Originally posted by Jess Minish:
For those who insist that you have to aim to hit your target with your bow, do you also believe that you have to aim when you throw a baseball or football? What about an atlatal, sling, bola or speer. When a quarterback thows a pass, is he aiming at an imaginary point ahead of the receiver?
To me they are fundamentally different actions. Archery is more like firearm shooting than throwing. In firearms and archery, I am using my body to operate a machine in a consistent way. If I'm shooting a handgun, I can do well enough from 0-5 yards by point shooting. Much more than that and I need to use sights to deliver any sort of precision. Same with Archery, although I'm probably better with the bow than I am with a pistol. I can shoot instinctive out to about 12 yards well enough but not nearly as good as I can while aiming. Accuracy is improved the less I interfere with the shot. Judgment is the least reliable variable and especially so when under stress. So I try to eliminate it as a variable as much as possible by gapping. Rifle hunters do the same thing by setting a maximum point blank range (MPBR) and keeping their shots within that range when hunting. Longer ranges are dealt with through ballistic tables and dope charts. Even expert marksmen will calculate their ballistics when shooting at long ranges rather than risk an errant shot at a live target. Intuition and judgment can be a liability here. I know of no firearms instructors who advocate instinctive rifle or pistol shooting for accuracy. Not even one. It's always sight picture, sight alignment, trigger control, repeat.
But when I throw, I am no longer operating a machine -- I am the machine. I'd like to be able to set the exact point of release from my hand but I can't. I also can't know exactly how much force I'm applying. So I am forced to exercise judgment. It takes tens of thousands of repetitions to master throwing and even then it has its limits and there are a lot of mistakes along the way. Some have more natural abilities while others (like me) have to work pretty hard to even get mediocre results. If I had to rely on my throwing arm to get food, I'd be a dead man.
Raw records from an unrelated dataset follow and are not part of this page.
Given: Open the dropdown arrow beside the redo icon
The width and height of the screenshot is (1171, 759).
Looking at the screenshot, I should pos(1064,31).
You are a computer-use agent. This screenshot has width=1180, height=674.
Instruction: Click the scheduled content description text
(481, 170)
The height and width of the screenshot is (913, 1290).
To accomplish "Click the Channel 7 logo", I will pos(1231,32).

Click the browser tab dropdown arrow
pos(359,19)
Furthermore, most predators don't succeed with each hunt. Wolves, for example, will chase several prey animals before succeeding with a kill. Spears (by this I assume you mean javelins since spears are mostly hand-held weapons), atlatals, etc. aren't accurate long-range weapons in the hands of most people. But with enough trial and error, they can convey a survival advantage to those who keep using them -- even when most attempts fail on average. I suspect that our hunting ancestors failed on more shots than they succeeded. They also probably wounded more often than I'd be comfortable with. But there were enough opportunities to succeed often enough to keep trying at it. Hunter-gatherers also had better woodsmanship to compensate for less effective gear. Even the best hunters in this group are probably on the opposite end of the spectrum with better gear than woodsmanship.
I don't doubt some people's ability to shoot instinctively. But I also don't have much faith in my ability to shoot that way any more than I have faith that I could have been a star quarterback. And I also doubt that most people can do it as well as others. For me, gapping is the best method for most people while instinctive is the best method for those who are truly gifted at it. Even if all of the best shooters shot instinctive, it wouldn't matter since these are already exceptional archers (selection bias). I want the best method for the average joe and, for me, that's gapping.
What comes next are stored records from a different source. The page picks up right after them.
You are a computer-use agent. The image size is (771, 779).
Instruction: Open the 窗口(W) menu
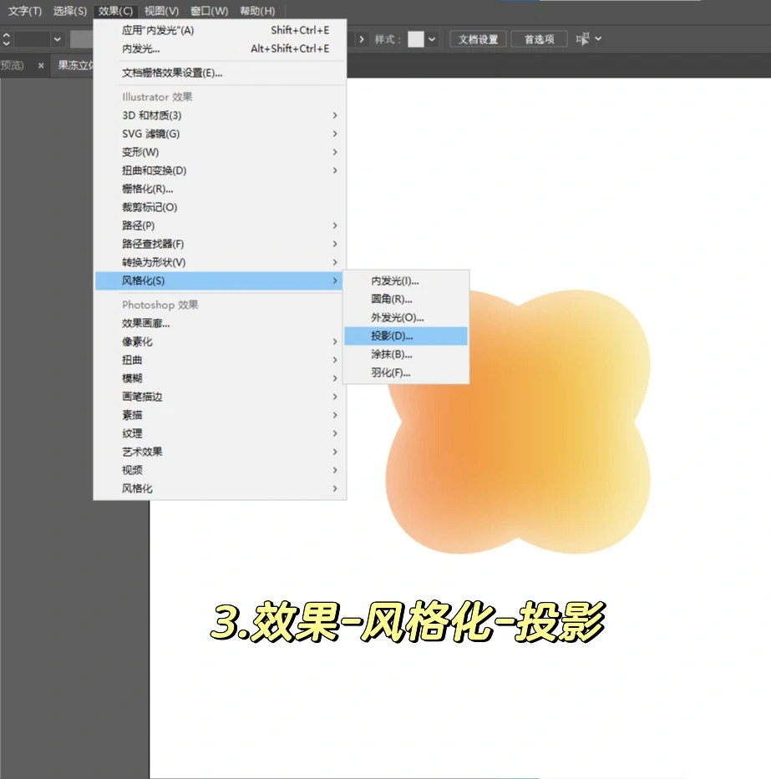tap(210, 11)
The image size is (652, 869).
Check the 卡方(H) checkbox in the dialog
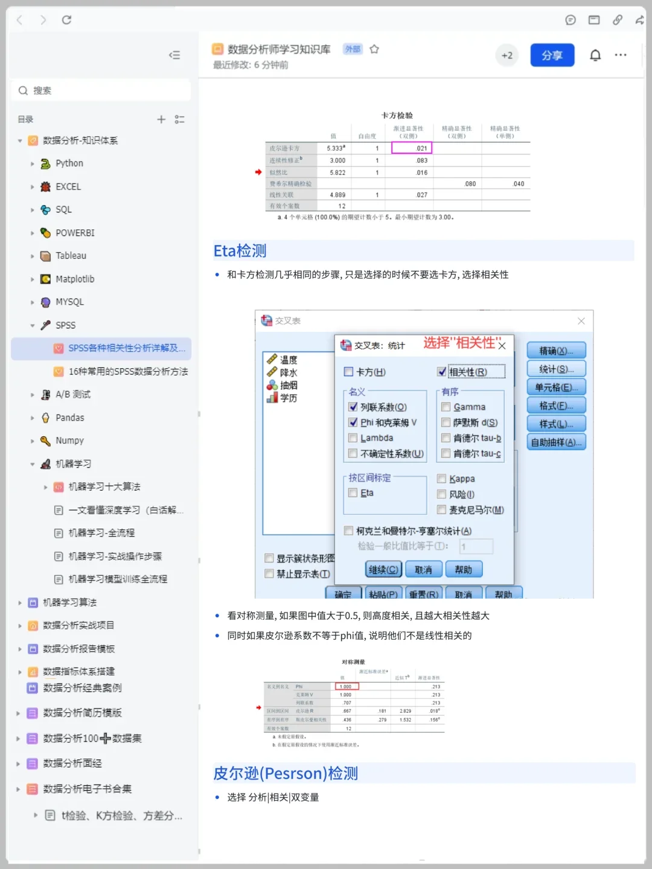(x=348, y=372)
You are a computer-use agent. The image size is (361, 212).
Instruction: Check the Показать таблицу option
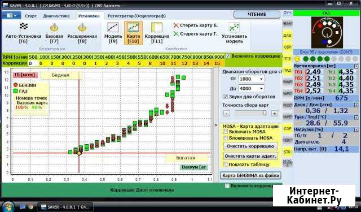[226, 165]
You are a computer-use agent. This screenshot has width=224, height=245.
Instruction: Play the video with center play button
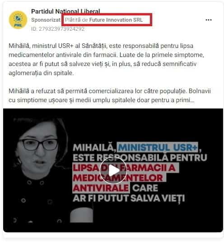[x=113, y=170]
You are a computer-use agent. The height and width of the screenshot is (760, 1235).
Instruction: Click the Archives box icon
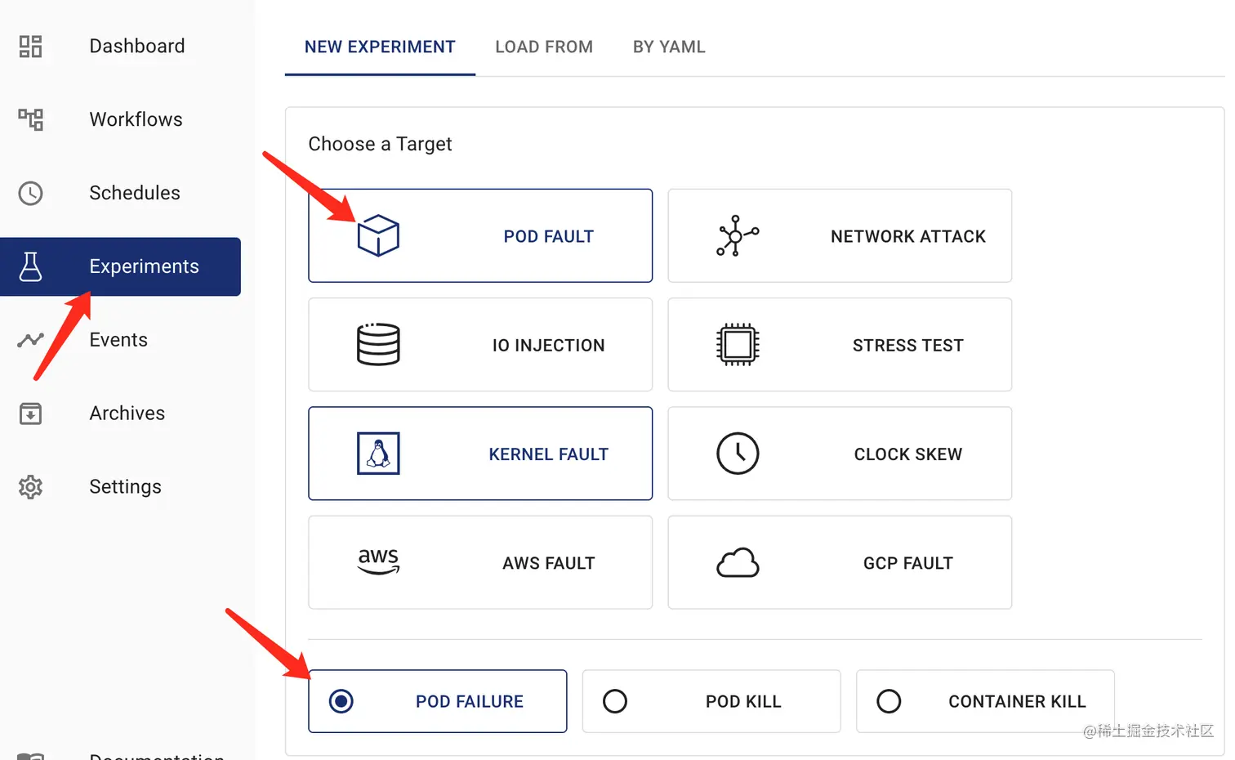coord(30,414)
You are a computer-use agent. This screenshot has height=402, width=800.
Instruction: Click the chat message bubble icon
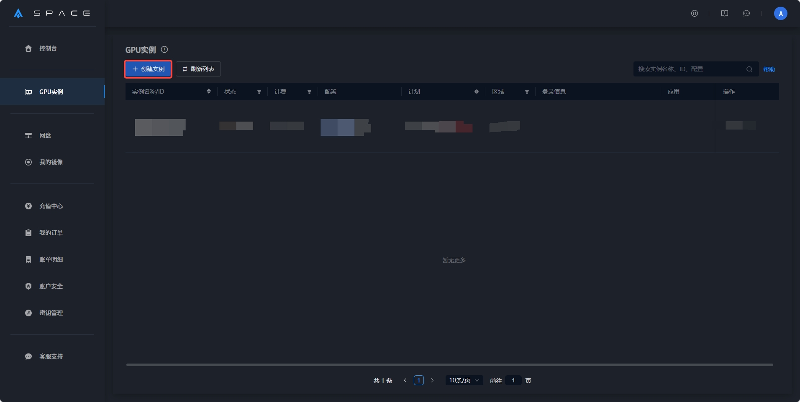point(746,13)
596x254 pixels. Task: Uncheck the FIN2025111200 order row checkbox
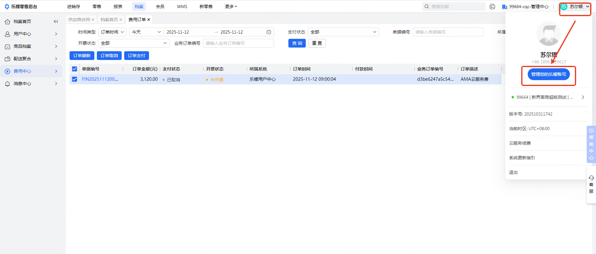pyautogui.click(x=75, y=79)
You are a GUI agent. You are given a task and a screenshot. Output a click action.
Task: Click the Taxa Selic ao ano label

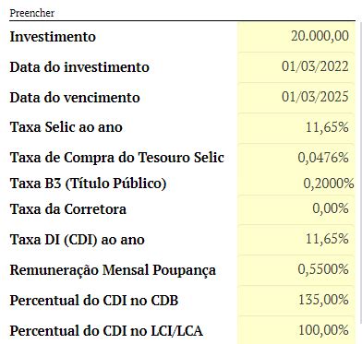pyautogui.click(x=66, y=127)
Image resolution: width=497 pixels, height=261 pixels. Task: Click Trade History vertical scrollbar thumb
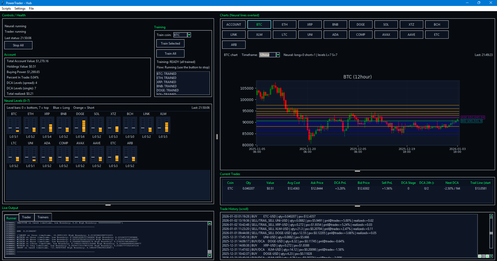coord(491,233)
This is a general sense of my own thought process and it is not a criticism of instinctive shooters. It is just an explanation of why I use and would generally recommend gapping over instinctive. A gapper can get proficient, have success and move on to instinctive if they have the interest and ability. But starting with instinctive is a quick way to frustration. I'd rather see folks having fun than giving up by trying to learn something that is, in my opinion, more difficult and time intensive.